Anyhow, I started to try to examine Mr. Bush in terms of bipolar, and it just didn't fit. He doesn't seem to have the right symptoms. And I am not one to accept the fact that "Mr. Kucinich thinks he's crazy, so he must be, right?" I don't know much about Mr. Kucinich, truth be told. But it seemed like a logical explanation for a lot of things I don't understand. So I started to look into others who have been questioning Mr. Bush's mental state, and I found this:
Is George Bush insane?

And you know, it did make sense, even if it is a slightly outdated article.

And then I found this:
The neuropsychology of George W. Bush

And suddenly the whole "noo-kee-lar" thing was clear to me.

The only thing that doesn't make sense to me is why is he our president???? A person who won't or can't read??? Or write??? Who has all these things done for him so that he can have power???? I am postively flabbergasted. I don't know what to say. Like I said above, it had never even occurred to me that maybe there was more than just a person I don't particularly like, whose ideas I find repugnant. After reading a little, I am just stuck wondering what has become of our country, that enough people could vote for him, that he could be our leader? But then I didn't know either.

And who is really running the show, anyhow, if he isn't reading and isn't writing, and can't speak well?

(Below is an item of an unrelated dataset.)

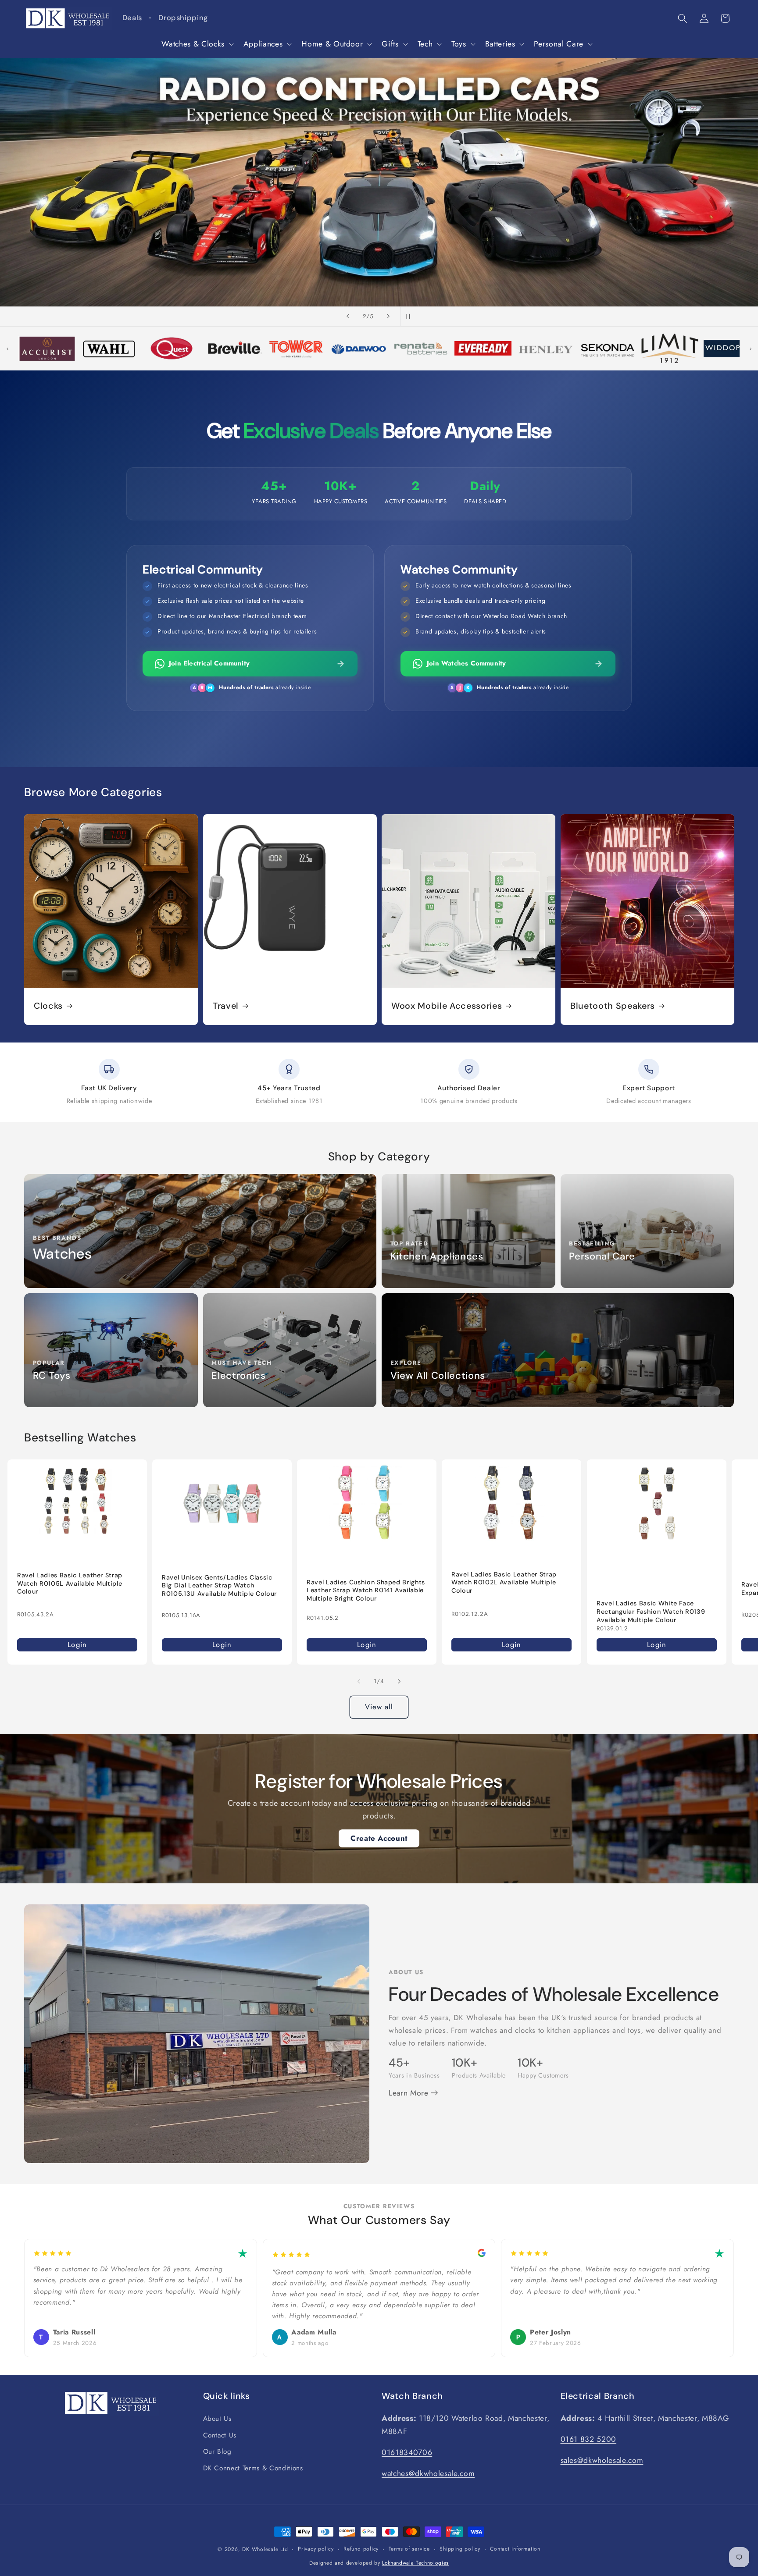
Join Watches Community (466, 663)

Oh, and just for fun, and in case you still have doubt.....
Famous Bush Quotes

Tuesday, October 23, 2007

Thoughts on the California Wildfires

This blog would be remiss if I did not mention my concern and sadness for the people of California who are living through these horrifying wildfires. The more I read, the more I see on TV, the more real it becomes. I have to confess, that at the outset of these fires, I heard the reporting on the news about "California wildfires" and I just thought, "Oh, well, they go through that every year". But the more I see and hear about these fires, it becomes clear that they are not an "every year" or even an "ever seen before" occurrence. A newspaper here in MN is now reporting that over a million people have been evacuated. I don't remember ever hearing about anything like that before in my life, except possibly Hurricane Katrina. For anyone interested in up-to-the-minute news on the fires and evacuations, click here.

Then I read this story about the brave rescuers who are trying to save pets and livestock. I couldn't even read it to the end. My first thought was "I can't imagine leaving my animals behind in a situation like this". My pets would be the first and only things I thought to grab. But I have heard so many tales about how people had to just drop everything and go, I suppose you do just that and worry about your pets later. I've never been in that kind of situation, so I have no idea what it's like. Undoubtedly it's something that will affect these people for the rest of their lives, even if their houses escape unscathed, so I'm certainly in no position to second-guess them.

I also saw a comment posted to a news story that said something like this: "Nobody cares about all those rich so-and-so's in Malibu, they've got insurance, let 'em burn". And I was appalled. But I have heard similar things from others as I've discussed these fires, so I know it's not an altogether uncommon sentiment. I just can't believe that anyone would fail to have empathy toward their fellow humans because "they're rich". After all, my family is not "rich" by any stretch of the imagination--I'm not sure many people would even regard our income as "middle class" right now, but I (and my family) am undoubtedly "richer" than quite a number of people. And I have insurance. But the prospect of losing my home, my woods, my neighbors, my heirlooms, my memories, that has absolutely nothing to do with how "rich" I am, it makes me want to cry for these people, whether they are millionaires or the housekeeper that scrubs the toilets. And it makes me want to cry for the people who respond with such cruelty. I hate the thought that I am even walking on the same planet as someone as full of hate as that.

Anyhow, if you are reading this and are of the praying type, maybe adding California into those prayers wouldn't hurt? They're added into mine, for sure.